On January 29, 2025, it was reported that Kaspi.kz had completed the acquisition of a controlling stake in Hepsiburada.

==Timeline==
- 2000: Hepsiburada commenced operations under of Doğan Online.
- 2006: Hepsiburada was recognized as the “Fastest-Growing E-Commerce Site” by the Deloitte Technology Fast 50 Survey.
- 2015: Hepsiburada launched its new business model, the Marketplace, allowing users to open a free store and market their own products.
- 2016: Hepsiburada launched Hepsipay, a 100-percent-owned venture, to facilitate online payment transactions.

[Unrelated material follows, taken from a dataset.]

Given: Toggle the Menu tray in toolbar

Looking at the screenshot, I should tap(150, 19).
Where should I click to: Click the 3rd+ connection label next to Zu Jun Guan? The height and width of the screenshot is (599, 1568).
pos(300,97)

- 2021: Hepsiburada became the first and only Turkish company to be listed on the NASDAQ Stock Exchange. Hepsiburada shares started trading on the NASDAQ stock exchange in the USA on July 1, 2021. The company launched the HepsiTürkiye’den Program, designed to deliver geographically marked and local products to consumers throughout Turkey.
- 2022: Hepsiburada signed the United Nations Global Compact, the world's largest voluntary corporate sustainability initiative. Hepsiburada supported the establishment of the first “E-Commerce Competence Center” at TÜBİTAK-BİLGEM Artificial Intelligence Institute, which was inaugurated as a part of Turkey’s National Artificial Intelligence Strategy.
- 2022: Hepsiburada partnered with the Turkish Patent and Trademark Office through the ‘HepsiTürkiye’den’ program to promote awareness of geographically marked products. This initiative aims to connect local entrepreneurs with the e-commerce sector and support their national and international marketing efforts.
- 2022: Hepsiburada launched Smart by MIMEX, Turkey’s first smart and cashless store that features a ‘buy and check out’ concept.
- 2023: Hepsiburada launched Hepsiburada Premium, the first membership-based loyalty program developed in Turkey.' Murat Emirdağ, who had been CEO since 2019, was succeeded by Nilhan Onal Gökçetekin on January 1, 2023.
- 2025: On January 29, Hepsiburada was purchased by Kaspi.kz.

== Brands ==
- HepsiJet: a transportation company that operates across all 81 provinces of Turkey in the e-commerce sector.
- HepsiLojistik: a logistics company that provides services including stocking, addressing, packaging, shipping, invoicing, delivery, and returns for sales conducted on Hepsiburada and other e-commerce platforms.
- HepsiPay: a fintech company that provides users with a digital wallet, prepaid card, and offers payment gateway services to businesses.
- Hepsiburada Market: a delivery application that brings supermarket items such as food, water, and flowers directly to consumers.
- Hepsiburada Premium: a paid loyalty program.
- Hepsiburada Global: an export platform established for Hepsiburada and Hepsiburada sellers to sell products abroad.